> _EXERCISE PROMPT_
Check every line below for the word "each" and show those that hold it.
━━ DATA SHOWN ━━
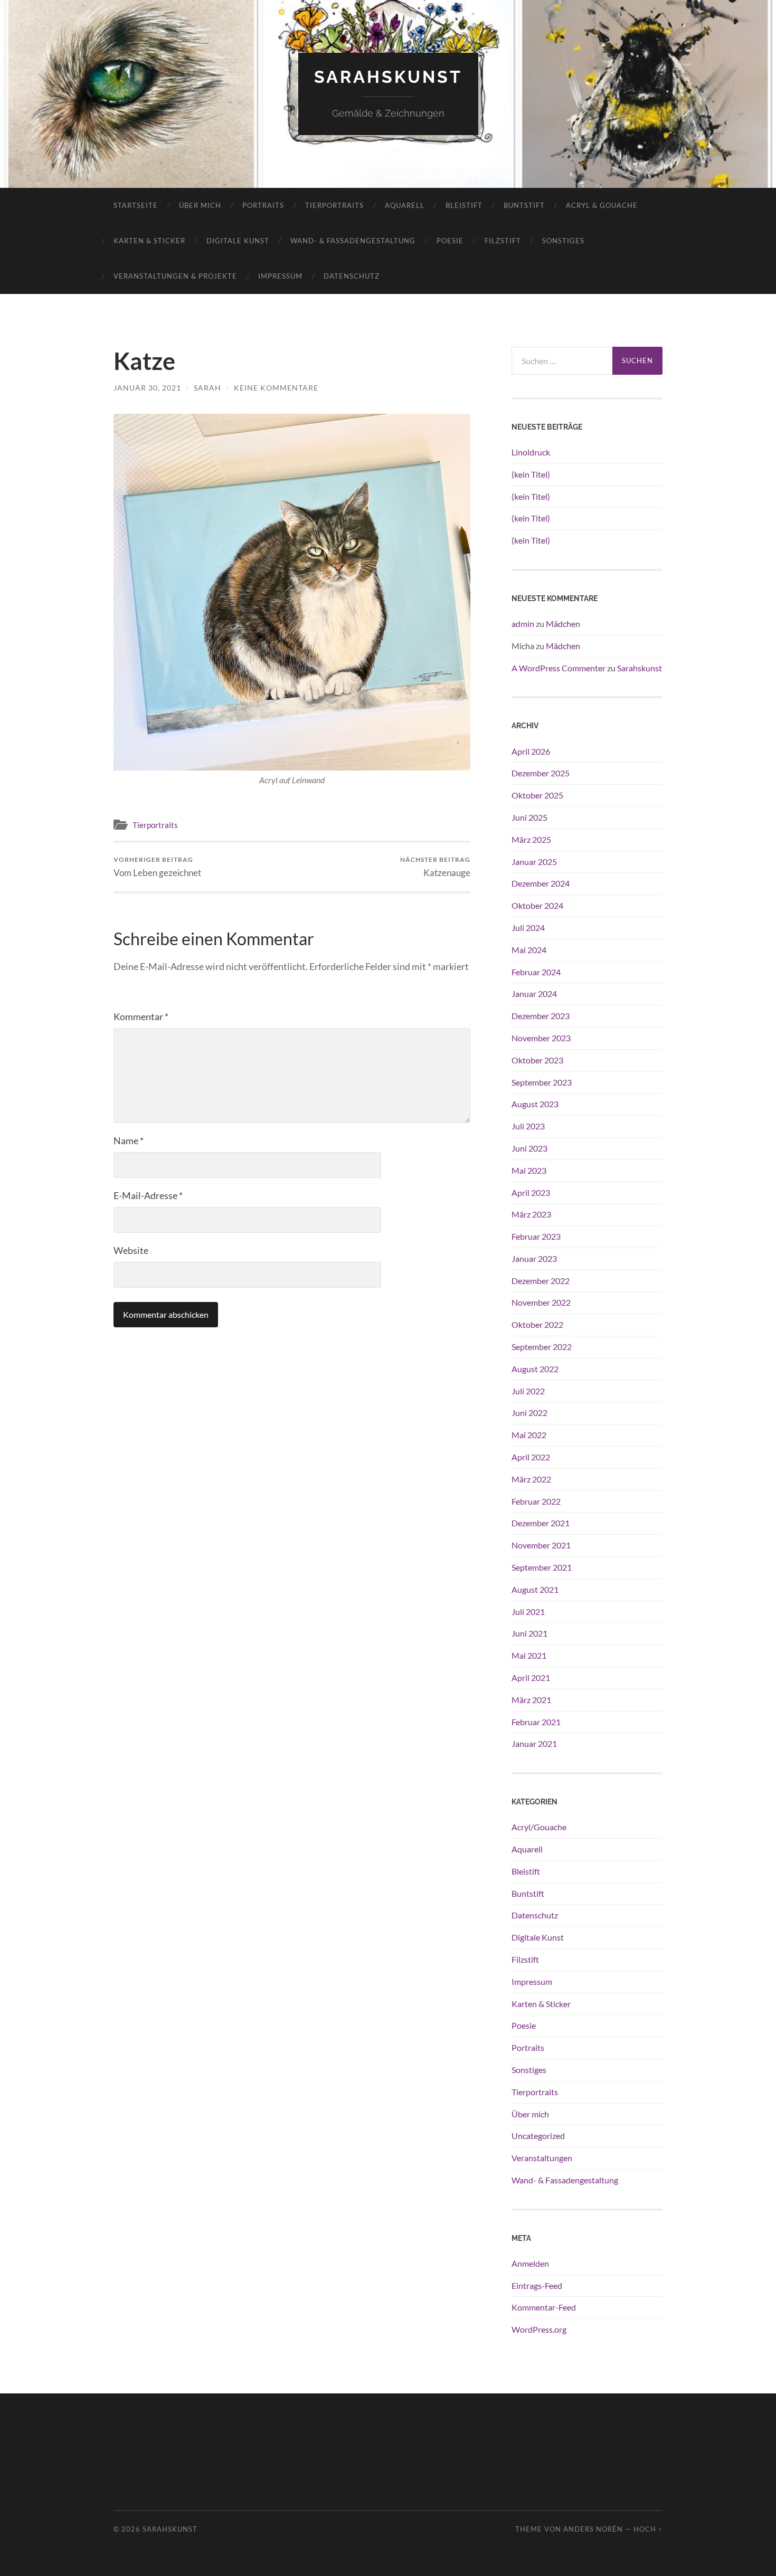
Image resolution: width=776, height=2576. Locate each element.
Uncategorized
━━━
━━ DATA SHOWN ━━
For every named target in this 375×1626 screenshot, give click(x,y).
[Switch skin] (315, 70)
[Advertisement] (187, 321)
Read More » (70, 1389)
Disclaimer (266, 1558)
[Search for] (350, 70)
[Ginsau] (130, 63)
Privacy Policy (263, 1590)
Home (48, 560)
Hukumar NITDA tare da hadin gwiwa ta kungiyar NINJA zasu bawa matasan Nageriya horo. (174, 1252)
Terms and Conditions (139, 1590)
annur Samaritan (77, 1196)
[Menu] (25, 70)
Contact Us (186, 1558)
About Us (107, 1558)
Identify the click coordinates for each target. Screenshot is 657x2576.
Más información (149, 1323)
━━━
> _OUTPUT FOR THIS EXERCISE_
Image resolution: width=776, height=2576. Locate each element.
Identify the click coordinates for each target. Screenshot is 657x2576.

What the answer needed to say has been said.